- PASSAGE TO READ
▶
February 2007
Monthly Archive
Travels abroad28 Feb 2007 02:08 pm
Austria Part 2: Skiing
Sadly, of all the years Mark is able to fulfill his lifelong dream, it is the ONE year with very little snow. So we were a bit worried that there wouldn’t be really any snow to ski on. The day we arrived, Mark found a ski shop (he needed to rent some boots), and they advised him to ski the glaciers. The best snow was there.
Well, glacier sounded a little intimidating to me. After all, I’ve only been skiing less than 10 times (the last time was more than 5 years ago!) and I barely reach intermediate status. So the first day we skiied Axamer-Lizum, a large and popular resort that seemed to have a lot of beginner and intermediate runs. Here’s what it looked like:


And here’s what we looked like:

I spent a good portion of the first morning trying to remember how to turn without going into the “wedge” position. As time went on, I became more successful, but those first couple of runs were rough! By the end of the day, I felt pretty good.
On the second day, we went close to the glacier, to a place called Schlick 2000. This is where we learned a truth about European skiing. The first lift line is LONG and miserable, primarily because a gondola takes you from the bottom of the mountain, where there is no snow, all the way to the top, where the snow pillows into fluffy mounds. But after that first wait, the runs are long and you hardly wait the rest of the day.
◀
- JOB 1
In the rows below, pull out every line that contains the string "Instruction". Case counts, so only lines with that exact capitalization match.

- RECORD LIST
▶
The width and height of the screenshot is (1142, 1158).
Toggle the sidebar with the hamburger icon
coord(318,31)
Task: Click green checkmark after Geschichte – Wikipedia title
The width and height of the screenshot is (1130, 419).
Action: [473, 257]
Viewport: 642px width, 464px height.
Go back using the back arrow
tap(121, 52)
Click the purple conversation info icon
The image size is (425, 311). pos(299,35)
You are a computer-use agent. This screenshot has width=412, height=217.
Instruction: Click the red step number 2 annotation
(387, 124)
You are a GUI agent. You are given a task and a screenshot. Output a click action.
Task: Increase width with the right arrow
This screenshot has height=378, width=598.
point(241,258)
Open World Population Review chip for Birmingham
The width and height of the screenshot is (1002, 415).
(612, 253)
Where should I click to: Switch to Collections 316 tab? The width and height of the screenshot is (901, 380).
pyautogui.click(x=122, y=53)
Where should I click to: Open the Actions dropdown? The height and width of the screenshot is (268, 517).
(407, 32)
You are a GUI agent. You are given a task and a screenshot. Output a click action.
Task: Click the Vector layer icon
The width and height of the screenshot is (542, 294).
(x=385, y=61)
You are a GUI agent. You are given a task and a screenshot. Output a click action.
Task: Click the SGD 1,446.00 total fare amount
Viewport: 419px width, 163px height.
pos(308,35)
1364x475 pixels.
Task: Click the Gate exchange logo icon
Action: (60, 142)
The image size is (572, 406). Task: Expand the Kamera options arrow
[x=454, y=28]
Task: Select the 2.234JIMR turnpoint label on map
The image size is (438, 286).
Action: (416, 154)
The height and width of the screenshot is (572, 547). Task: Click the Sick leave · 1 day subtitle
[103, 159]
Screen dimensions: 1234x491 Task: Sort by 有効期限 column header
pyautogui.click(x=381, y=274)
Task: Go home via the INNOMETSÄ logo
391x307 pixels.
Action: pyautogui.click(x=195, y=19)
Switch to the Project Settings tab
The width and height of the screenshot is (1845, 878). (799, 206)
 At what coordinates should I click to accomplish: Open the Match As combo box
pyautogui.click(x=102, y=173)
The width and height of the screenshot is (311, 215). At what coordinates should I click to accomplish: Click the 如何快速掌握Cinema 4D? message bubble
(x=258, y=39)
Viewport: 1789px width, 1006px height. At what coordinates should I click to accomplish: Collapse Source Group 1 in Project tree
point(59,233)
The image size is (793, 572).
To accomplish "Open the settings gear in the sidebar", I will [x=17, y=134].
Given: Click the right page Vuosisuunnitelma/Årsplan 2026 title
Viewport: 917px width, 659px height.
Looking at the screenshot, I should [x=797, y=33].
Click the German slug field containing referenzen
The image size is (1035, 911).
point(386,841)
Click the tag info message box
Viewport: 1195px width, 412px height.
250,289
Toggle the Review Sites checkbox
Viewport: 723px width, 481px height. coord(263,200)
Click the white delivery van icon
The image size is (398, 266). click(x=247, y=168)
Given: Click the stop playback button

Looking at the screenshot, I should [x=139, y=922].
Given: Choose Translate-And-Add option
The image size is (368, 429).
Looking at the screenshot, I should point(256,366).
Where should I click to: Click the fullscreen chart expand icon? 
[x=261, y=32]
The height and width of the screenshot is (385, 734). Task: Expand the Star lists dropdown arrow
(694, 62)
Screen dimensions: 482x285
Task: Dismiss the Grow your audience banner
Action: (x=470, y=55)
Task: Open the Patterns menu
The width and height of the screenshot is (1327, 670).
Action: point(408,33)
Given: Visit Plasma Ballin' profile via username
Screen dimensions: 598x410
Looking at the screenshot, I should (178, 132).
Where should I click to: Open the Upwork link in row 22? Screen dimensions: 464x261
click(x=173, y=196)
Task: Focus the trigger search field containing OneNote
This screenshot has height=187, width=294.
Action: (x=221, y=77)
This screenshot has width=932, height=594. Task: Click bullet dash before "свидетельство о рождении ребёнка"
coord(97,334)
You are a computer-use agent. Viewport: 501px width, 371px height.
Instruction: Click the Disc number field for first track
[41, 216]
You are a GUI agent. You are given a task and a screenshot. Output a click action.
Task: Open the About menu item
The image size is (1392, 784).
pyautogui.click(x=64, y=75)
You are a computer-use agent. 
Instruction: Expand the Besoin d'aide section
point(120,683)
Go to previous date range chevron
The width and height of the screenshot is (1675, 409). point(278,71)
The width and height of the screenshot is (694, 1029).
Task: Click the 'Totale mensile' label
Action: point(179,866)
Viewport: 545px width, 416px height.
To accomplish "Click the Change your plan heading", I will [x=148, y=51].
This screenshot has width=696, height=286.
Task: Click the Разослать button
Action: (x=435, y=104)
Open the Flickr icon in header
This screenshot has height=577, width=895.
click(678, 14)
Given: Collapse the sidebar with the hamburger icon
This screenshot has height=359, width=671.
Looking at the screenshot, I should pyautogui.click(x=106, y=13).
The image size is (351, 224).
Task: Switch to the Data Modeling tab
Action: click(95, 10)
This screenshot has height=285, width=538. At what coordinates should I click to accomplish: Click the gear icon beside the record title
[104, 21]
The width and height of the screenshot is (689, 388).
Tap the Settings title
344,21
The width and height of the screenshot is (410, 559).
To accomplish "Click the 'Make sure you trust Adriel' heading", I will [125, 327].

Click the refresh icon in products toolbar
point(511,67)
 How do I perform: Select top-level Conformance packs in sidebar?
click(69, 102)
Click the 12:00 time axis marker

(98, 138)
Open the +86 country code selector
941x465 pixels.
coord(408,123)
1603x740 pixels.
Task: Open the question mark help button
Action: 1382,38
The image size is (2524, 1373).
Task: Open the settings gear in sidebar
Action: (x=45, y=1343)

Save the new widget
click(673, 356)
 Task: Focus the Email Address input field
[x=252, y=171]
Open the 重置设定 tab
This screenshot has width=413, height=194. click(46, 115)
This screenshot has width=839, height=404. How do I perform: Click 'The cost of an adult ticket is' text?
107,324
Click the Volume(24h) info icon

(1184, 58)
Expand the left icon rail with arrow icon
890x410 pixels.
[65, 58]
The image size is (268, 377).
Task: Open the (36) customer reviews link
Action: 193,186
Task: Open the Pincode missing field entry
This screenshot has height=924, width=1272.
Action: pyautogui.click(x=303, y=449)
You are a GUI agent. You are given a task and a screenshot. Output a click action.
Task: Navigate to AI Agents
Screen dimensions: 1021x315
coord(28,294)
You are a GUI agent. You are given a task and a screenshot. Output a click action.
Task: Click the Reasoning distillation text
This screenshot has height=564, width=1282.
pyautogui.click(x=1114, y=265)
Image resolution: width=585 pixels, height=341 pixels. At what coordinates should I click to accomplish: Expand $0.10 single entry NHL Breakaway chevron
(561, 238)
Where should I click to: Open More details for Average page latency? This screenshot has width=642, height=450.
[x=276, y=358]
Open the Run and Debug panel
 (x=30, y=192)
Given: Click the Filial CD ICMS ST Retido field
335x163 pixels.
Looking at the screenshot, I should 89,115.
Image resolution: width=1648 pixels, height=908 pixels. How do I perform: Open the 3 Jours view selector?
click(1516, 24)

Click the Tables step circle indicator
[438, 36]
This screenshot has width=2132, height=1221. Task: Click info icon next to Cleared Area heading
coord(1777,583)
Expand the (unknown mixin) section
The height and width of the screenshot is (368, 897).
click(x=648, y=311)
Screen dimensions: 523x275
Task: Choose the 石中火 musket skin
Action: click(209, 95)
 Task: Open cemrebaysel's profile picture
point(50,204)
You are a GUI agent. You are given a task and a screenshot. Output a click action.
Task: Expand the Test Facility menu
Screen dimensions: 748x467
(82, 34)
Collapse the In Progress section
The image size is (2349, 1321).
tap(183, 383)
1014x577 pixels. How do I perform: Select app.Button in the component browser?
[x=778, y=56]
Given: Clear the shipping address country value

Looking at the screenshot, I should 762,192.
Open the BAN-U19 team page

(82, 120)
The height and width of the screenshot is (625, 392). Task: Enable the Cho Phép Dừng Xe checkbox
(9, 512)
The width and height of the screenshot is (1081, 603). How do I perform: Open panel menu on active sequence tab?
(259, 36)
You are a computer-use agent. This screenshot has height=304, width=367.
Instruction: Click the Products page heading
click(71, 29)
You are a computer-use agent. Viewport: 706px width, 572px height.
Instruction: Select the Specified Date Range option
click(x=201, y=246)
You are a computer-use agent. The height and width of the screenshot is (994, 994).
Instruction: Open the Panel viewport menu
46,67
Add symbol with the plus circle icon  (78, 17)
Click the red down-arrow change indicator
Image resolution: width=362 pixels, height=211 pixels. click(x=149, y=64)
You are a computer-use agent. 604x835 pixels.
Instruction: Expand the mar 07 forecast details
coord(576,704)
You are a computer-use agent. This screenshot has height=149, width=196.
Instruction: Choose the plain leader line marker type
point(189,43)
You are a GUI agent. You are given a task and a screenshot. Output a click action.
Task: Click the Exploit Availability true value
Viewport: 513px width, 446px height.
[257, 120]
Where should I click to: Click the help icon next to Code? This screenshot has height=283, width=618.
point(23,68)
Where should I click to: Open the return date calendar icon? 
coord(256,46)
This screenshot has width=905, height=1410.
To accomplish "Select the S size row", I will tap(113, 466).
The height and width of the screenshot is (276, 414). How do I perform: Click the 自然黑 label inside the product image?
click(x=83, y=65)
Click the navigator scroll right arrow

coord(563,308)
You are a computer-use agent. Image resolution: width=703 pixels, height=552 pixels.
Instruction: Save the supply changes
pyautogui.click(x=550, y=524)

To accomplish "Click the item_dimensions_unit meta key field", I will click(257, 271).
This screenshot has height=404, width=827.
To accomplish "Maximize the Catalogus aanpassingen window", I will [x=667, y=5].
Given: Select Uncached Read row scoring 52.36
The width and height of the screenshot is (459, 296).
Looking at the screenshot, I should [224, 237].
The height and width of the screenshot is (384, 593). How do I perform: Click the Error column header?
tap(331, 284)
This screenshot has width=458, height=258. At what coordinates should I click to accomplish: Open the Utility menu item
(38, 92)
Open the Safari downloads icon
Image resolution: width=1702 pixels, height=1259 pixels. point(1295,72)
◀
- JOB 2
Reproduce the entire skiing post above word for word.

- WRITTEN ANSWER 1
Instruction: Click the red step number 2 annotation
Instruction: Click the Disc number field for first track
Instruction: Expand the Besoin d'aide section
Instruction: Click the Products page heading
Instruction: Select the Specified Date Range option
Instruction: Open the Panel viewport menu
Instruction: Expand the mar 07 forecast details
Instruction: Choose the plain leader line marker type
Instruction: Save the supply changes

- WRITTEN ANSWER 2
February 2007
Monthly Archive
Travels abroad28 Feb 2007 02:08 pm
Austria Part 2: Skiing
Sadly, of all the years Mark is able to fulfill his lifelong dream, it is the ONE year with very little snow. So we were a bit worried that there wouldn’t be really any snow to ski on. The day we arrived, Mark found a ski shop (he needed to rent some boots), and they advised him to ski the glaciers. The best snow was there.
Well, glacier sounded a little intimidating to me. After all, I’ve only been skiing less than 10 times (the last time was more than 5 years ago!) and I barely reach intermediate status. So the first day we skiied Axamer-Lizum, a large and popular resort that seemed to have a lot of beginner and intermediate runs. Here’s what it looked like:


And here’s what we looked like:

I spent a good portion of the first morning trying to remember how to turn without going into the “wedge” position. As time went on, I became more successful, but those first couple of runs were rough! By the end of the day, I felt pretty good.
On the second day, we went close to the glacier, to a place called Schlick 2000. This is where we learned a truth about European skiing. The first lift line is LONG and miserable, primarily because a gondola takes you from the bottom of the mountain, where there is no snow, all the way to the top, where the snow pillows into fluffy mounds. But after that first wait, the runs are long and you hardly wait the rest of the day.